The Protector thought about this. “They will worry less if you don’t tell them at all?”

“Perhaps if I talked to them and explained stuff they would understand it.”

“Kid, you haven’t even been to an Agency yet and you haven’t met a Steward yet and you have no idea if you ever want to go through all of that yet. Better not to worry them if you don’t have to. Better to figure out what you actually want first, isn’t it, so they at least worry for the right reasons.”

Lea’s reasoning made sense to Hannabelle.

“I would be free to leave.”

“Yeah, always. No one would try to keep you.”

“Except for if a Steward steals my soul for a collection.”

Lea chuckled quietly. “That’s always a risk with them, whether you meet one at an Agency or on the street, so don’t worry about it, kid.

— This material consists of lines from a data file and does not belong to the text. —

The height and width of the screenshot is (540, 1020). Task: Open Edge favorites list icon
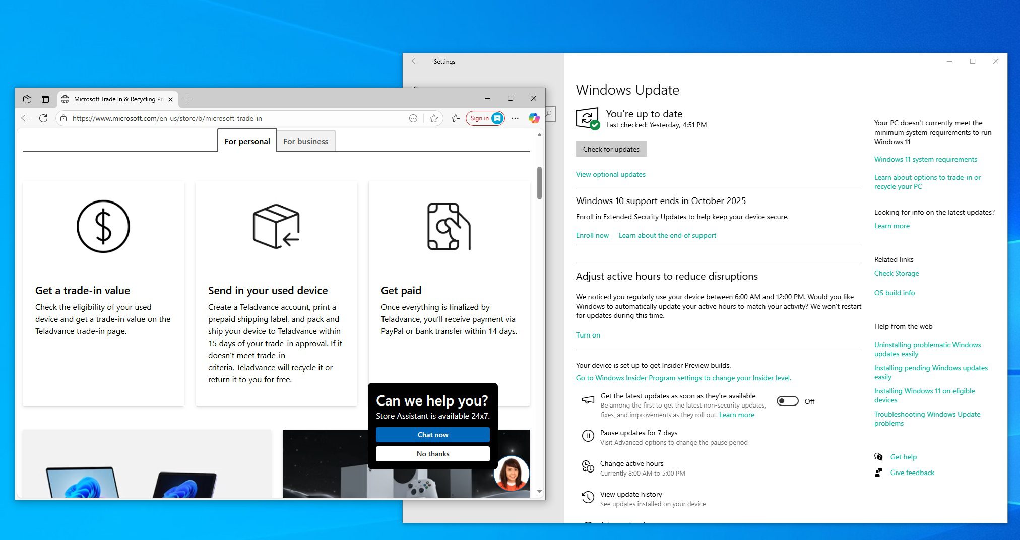(456, 118)
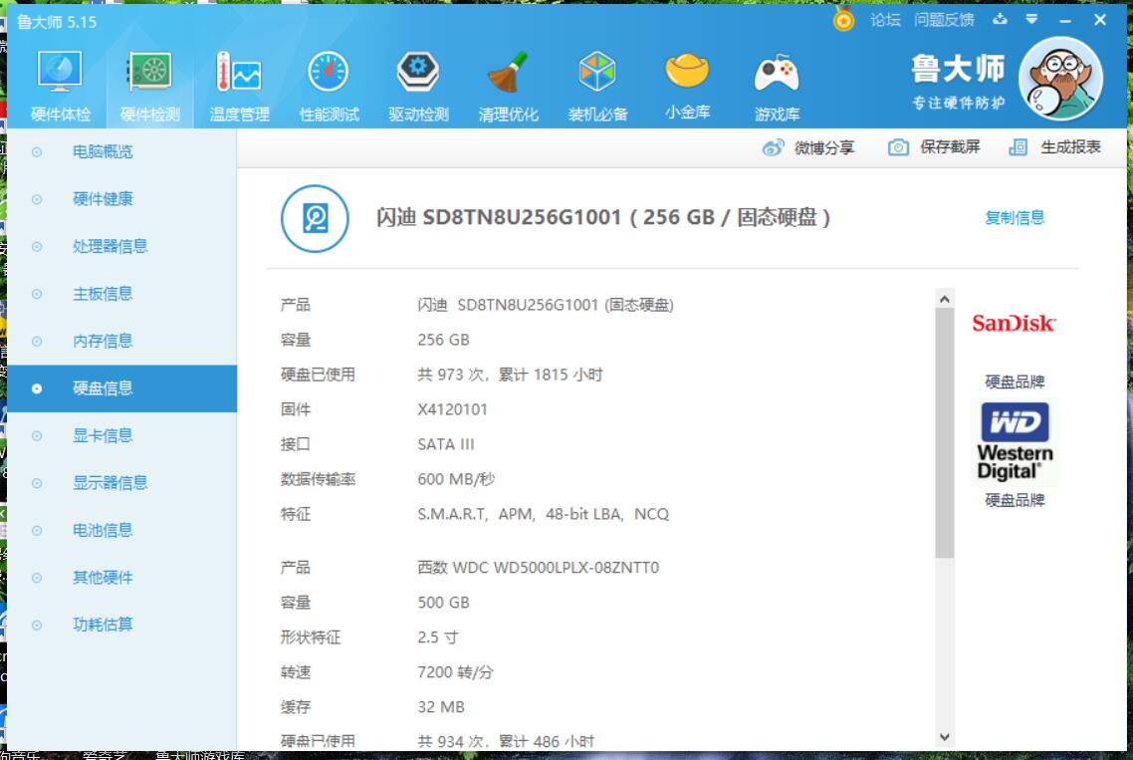
Task: Click 保存截屏 to save a screenshot
Action: (934, 147)
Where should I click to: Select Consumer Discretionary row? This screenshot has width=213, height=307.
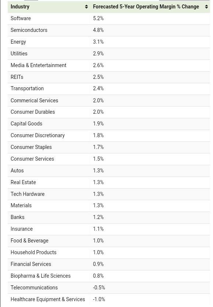point(109,135)
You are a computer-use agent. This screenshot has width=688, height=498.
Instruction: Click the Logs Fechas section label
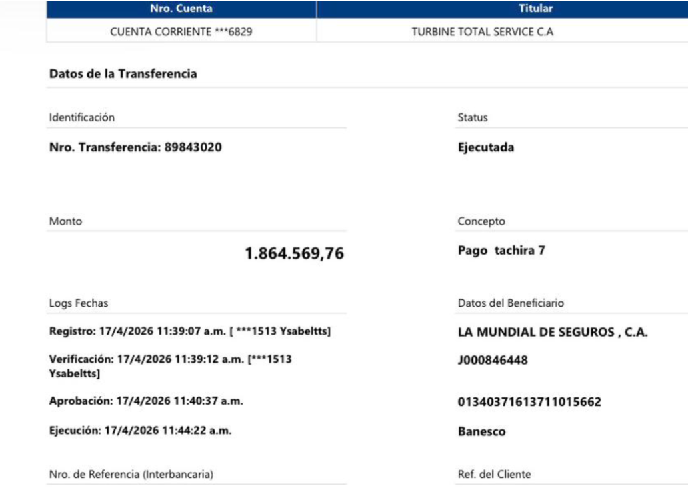[x=79, y=303]
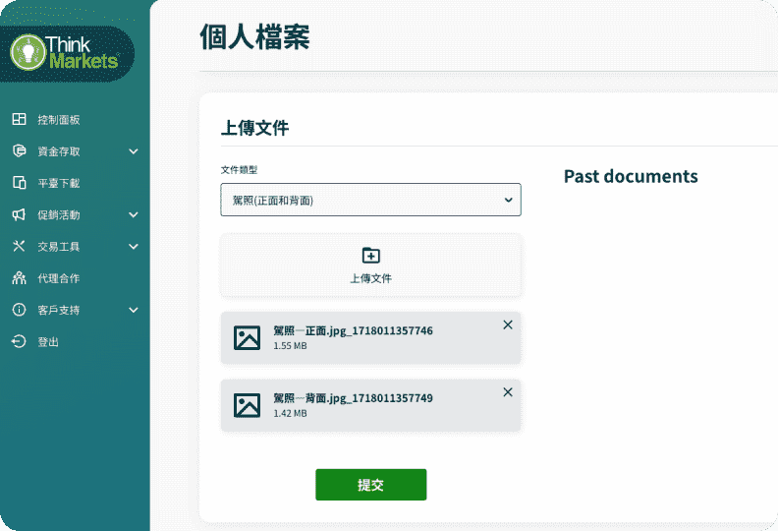The width and height of the screenshot is (778, 531).
Task: Expand the 客戶支持 submenu chevron
Action: pos(134,310)
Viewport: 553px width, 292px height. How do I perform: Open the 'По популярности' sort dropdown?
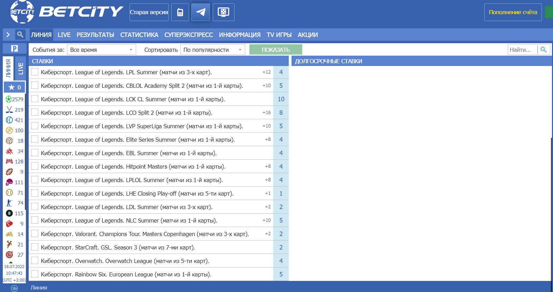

If a Steward wants your soul he’ll have it before you realise that he’s even gotten it from you. And then into the jar it goes. Into the collection it goes.”

Hannabelle shivered. “I still don’t believe in souls.”

“In that case you have nothing you should worry about, do you?”

“I guess not…”

“So just do it. Be decisive. Write your folks a note and come with me and meet a Steward. Talk to him. Ask him stuff and find your answers. Just don’t give him your name and don’t let him give you one. You’re someone with things to lose, so you should know what you need to know before you decide to throw what you have away.”

Hannabelle nodded. “I’ll do it. I’ll write them a note and I’ll come with you.”

Lea smiled and nodded her approval. Together they left the roof and the hatch behind. When they passed Hannabelle’s house she slipped inside to write the note. The Protector was still there, waiting for her as she came back out and set off towards the Agency. Hannabelle said nothing to her about how she had lied and written that she was off to visit a friend who needed her help. It had seemed so much like a good way to get out of trouble, she figured. A good way to spare them the worry for just a little, little while. If she was lucky it would be for long enough to find some answers.

It should not be dangerous unless she messed up.

She hoped there was no such things as souls. If she did not know she had a soul or what it felt like, perhaps she wouldn’t notice if it went missing, and that thought scared her.